俺はたまたま奴らがそれを仕掛けている所を見た。
だから次の日俺はお前とのルールを破った。
お前の領域の分のはちみつも盗んだんだ。
それがお前のはちみつを盗んだ理由だ。
でもお前はきっと疑問に思うだろうな。
じゃあ何でそれを知ってて、自分から毒入りのはちみつを食ったんだって。
最初から自分にもそう言ってくれればいいじゃないかって。
俺はな、あいつらがこんなにも自分達の事を恨んでいた事に今まで気付きもしなかった。
俺達は、何も考えずあいつらが必死でつくったはちみつを横取りしてうまい思いだけをしてきた。

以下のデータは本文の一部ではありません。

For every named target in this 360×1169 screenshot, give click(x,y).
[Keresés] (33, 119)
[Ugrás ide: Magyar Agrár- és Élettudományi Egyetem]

巣ごと奪う時に、俺達は当たり前のようにたくさんの命も奪っていた。
今さら反省したって手遅れだし、それであいつらは許してなんてくれないだろう。
けど、せめてものあいつらへの詫びにと思ってな。食う事にしたんだよ。
でも、お前には死んでほしくなかった。
あいつらには悪いが、それは譲れなかった。
死ぬのは俺だけでいい。
ただ、こんなわがままあいつらには通用しねえだろう。きっとまた何か仕掛けてくるだろう。だからとりあえず、あいつらのはちみつは食うな。もう二度と。
後、ちゃんと教えてやれなくて悪かった。
お前の顔見たら、いつもみたいにふざけたくなっちまった。
死ぬ前に、しけた会話はしたくなかった。
楽しかったよ。最後にお前といつも通り喋れて良かった。
お前は、やっぱり最高に面白いよ。
お前の最後のはちみつ、食ってごめんな。
今までありがとう。
じゃあな。
またどっかで、会えたらいいな。